# EXERCISE INSTRUCTIONS:
Answer these from the patch excerpt below, one per line:
1. What condition must be met for kvm to support the 2nd DAWR?
2. How many files changed, with how many insertions and deletions?
3. Which two registers are added to the register list in Documentation/virt/kvm/api.rst?

# DOCUMENT:
----------
Also, kvm will support 2nd DAWR only if CPU_FTR_DAWR1 is set.

Signed-off-by: Ravi Bangoria <[email protected]>
---
Documentation/virt/kvm/api.rst | 2 ++
arch/powerpc/include/asm/hvcall.h | 8 ++++-
arch/powerpc/include/asm/kvm_host.h | 2 ++
arch/powerpc/include/uapi/asm/kvm.h | 2 ++
arch/powerpc/kernel/asm-offsets.c | 2 ++
arch/powerpc/kvm/book3s_hv.c | 41 +++++++++++++++++++++++
arch/powerpc/kvm/book3s_hv_nested.c | 7 ++++
arch/powerpc/kvm/book3s_hv_rmhandlers.S | 23 +++++++++++++
tools/arch/powerpc/include/uapi/asm/kvm.h | 2 ++
9 files changed, 88 insertions(+), 1 deletion(-)

diff --git a/Documentation/virt/kvm/api.rst b/Documentation/virt/kvm/api.rst
index eb3a1316f03e..72c98735aa52 100644
--- a/Documentation/virt/kvm/api.rst
+++ b/Documentation/virt/kvm/api.rst
@@ -2249,6 +2249,8 @@ registers, find a list below:
PPC KVM_REG_PPC_PSSCR 64
PPC KVM_REG_PPC_DEC_EXPIRY 64
PPC KVM_REG_PPC_PTCR 64
+ PPC KVM_REG_PPC_DAWR1 64
+ PPC KVM_REG_PPC_DAWRX1 64
PPC KVM_REG_PPC_TM_GPR0 64
...
----------
# SUPPLIED DATA:
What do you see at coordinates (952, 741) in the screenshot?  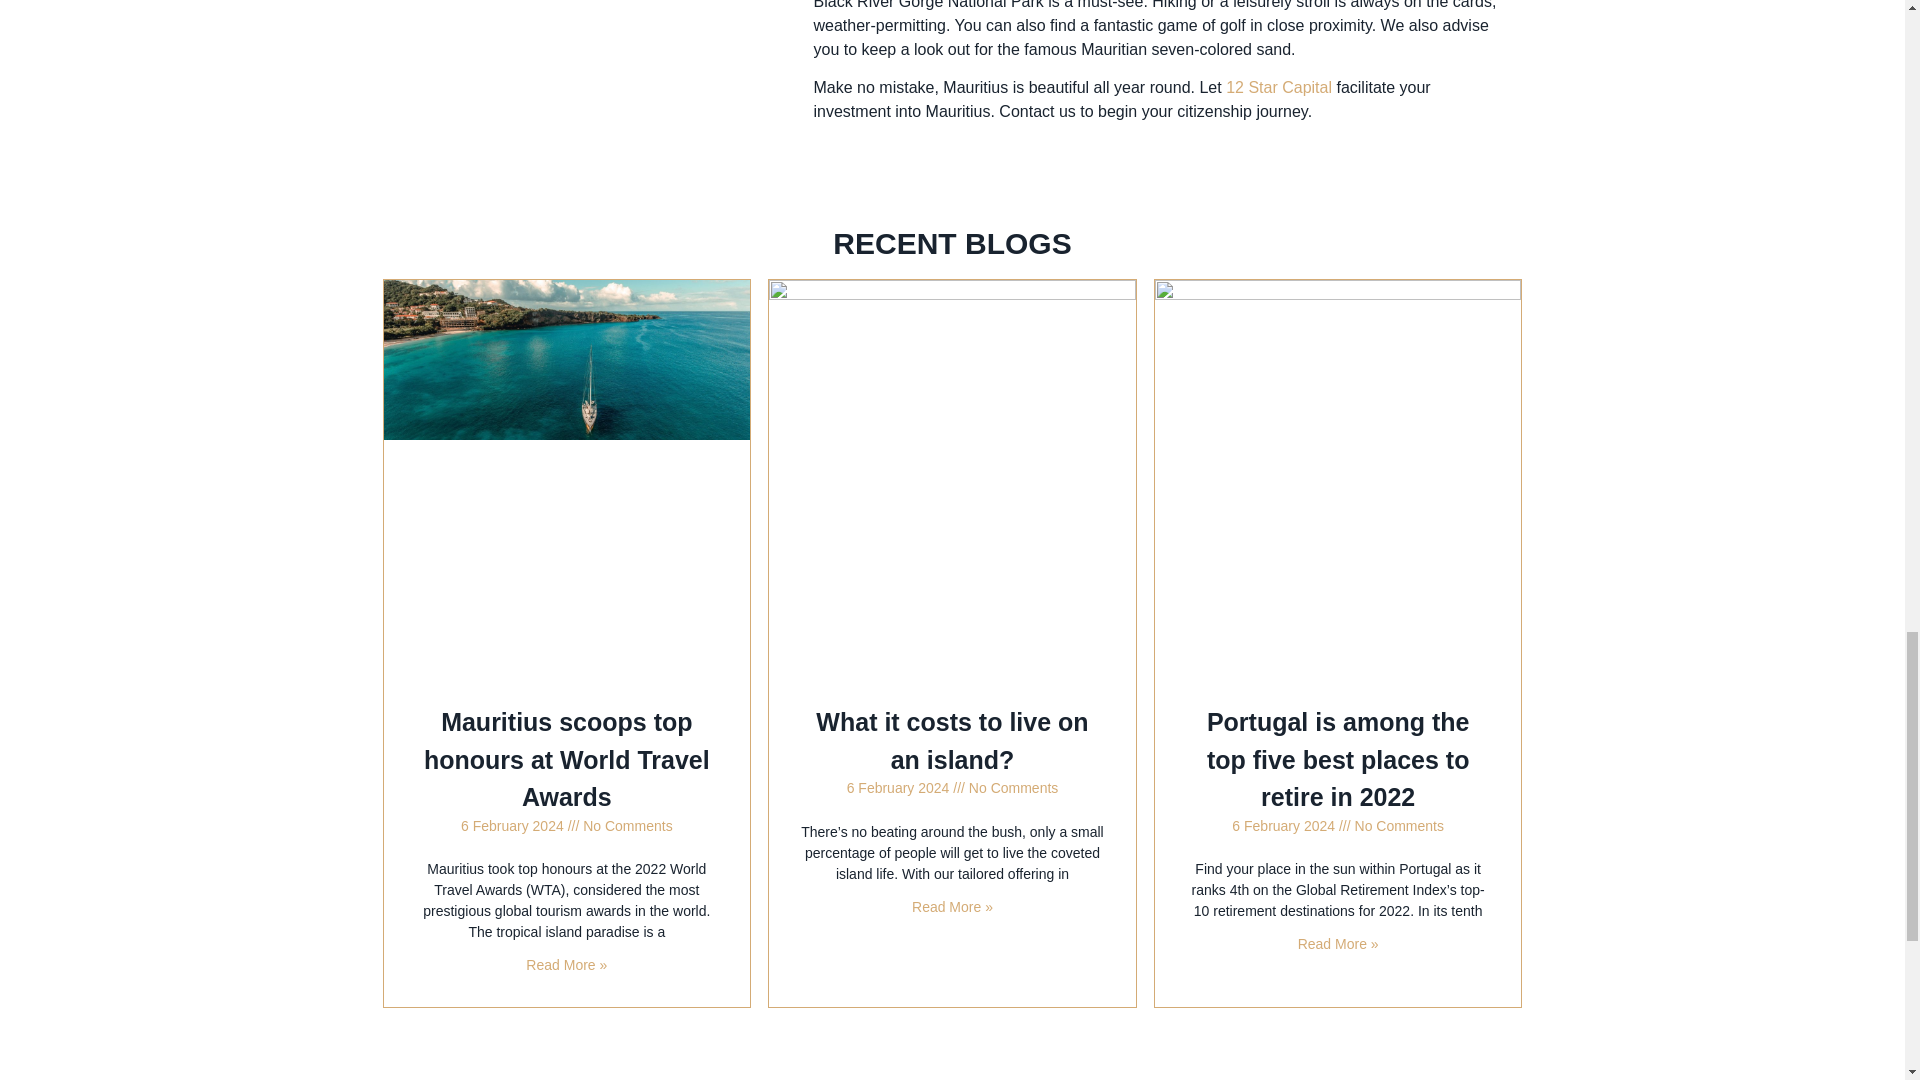 I see `What it costs to live on an island?` at bounding box center [952, 741].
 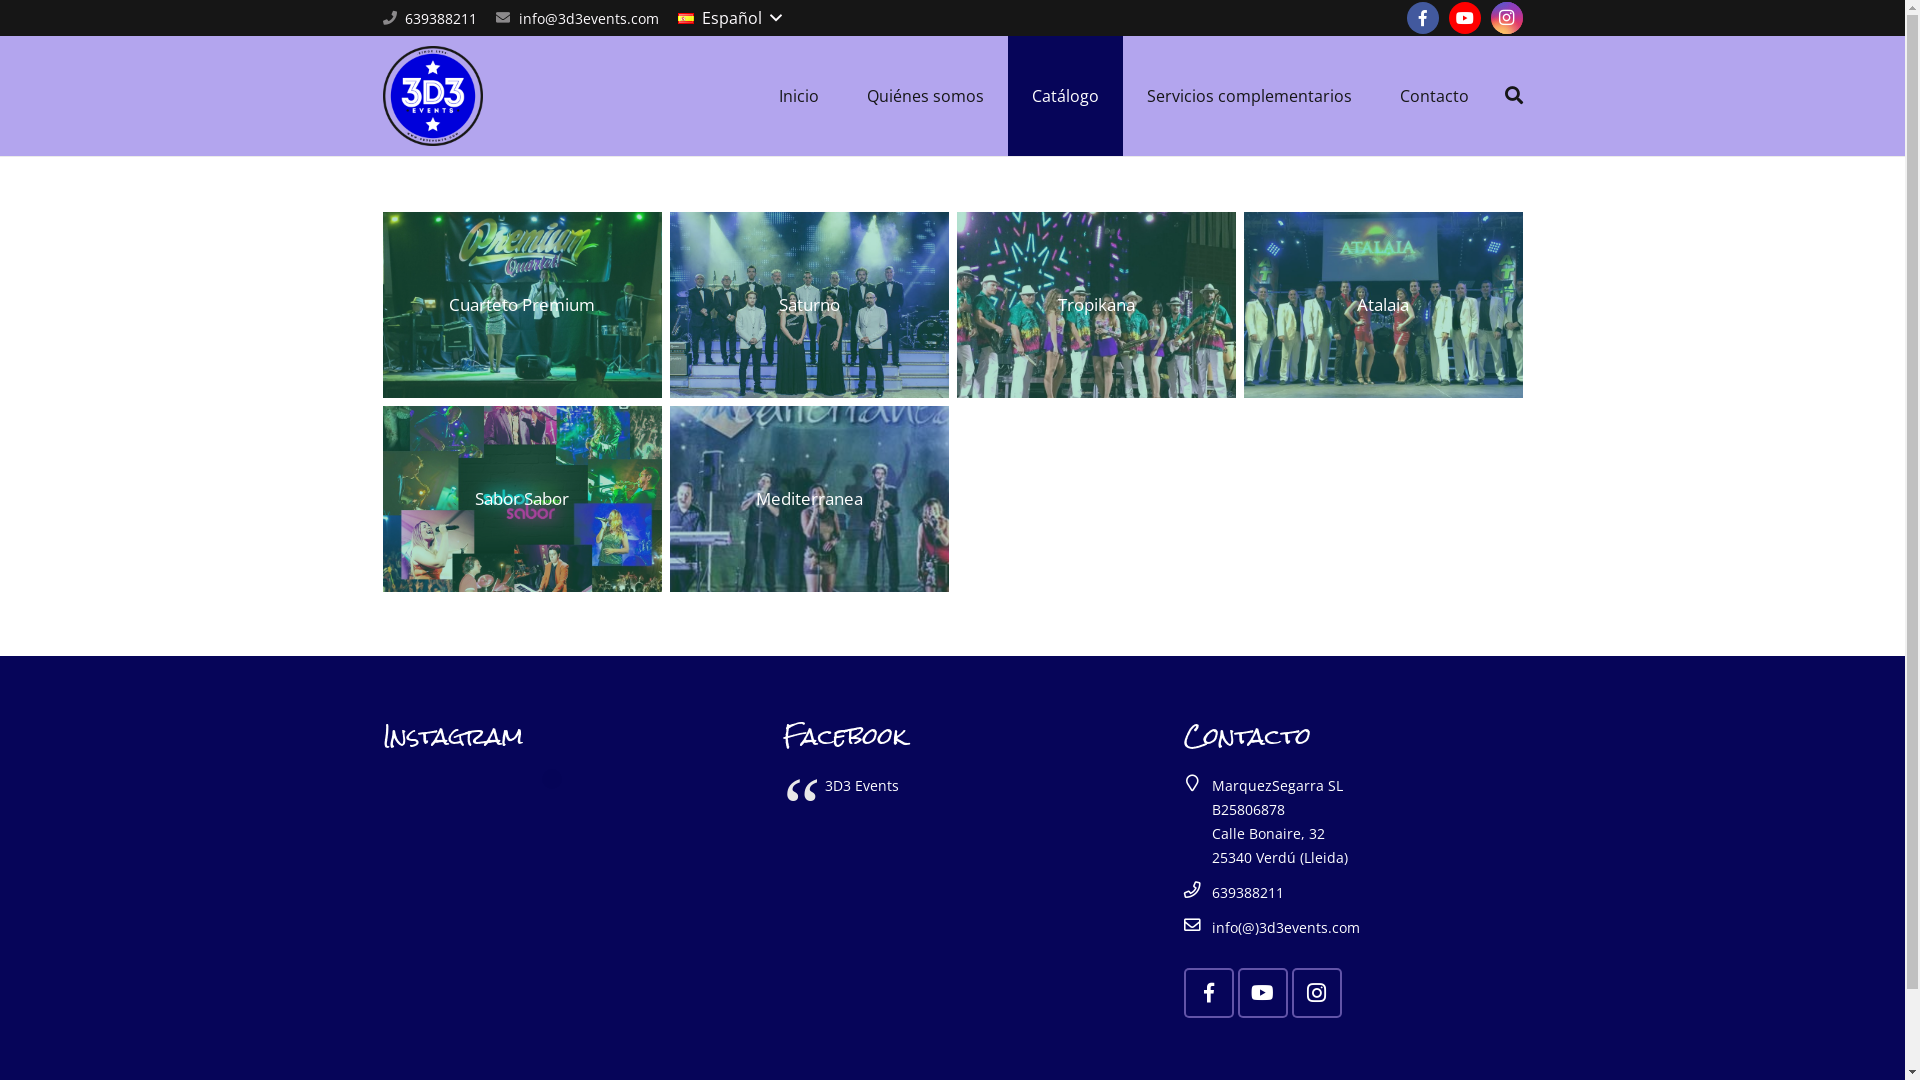 I want to click on Buscar, so click(x=1513, y=96).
----------
# WRITTEN REPLY:
1. CPU_FTR_DAWR1 must be set.
2. 9 files changed, with 88 insertions and 1 deletion.
3. PPC KVM_REG_PPC_DAWR1 and PPC KVM_REG_PPC_DAWRX1, each 64.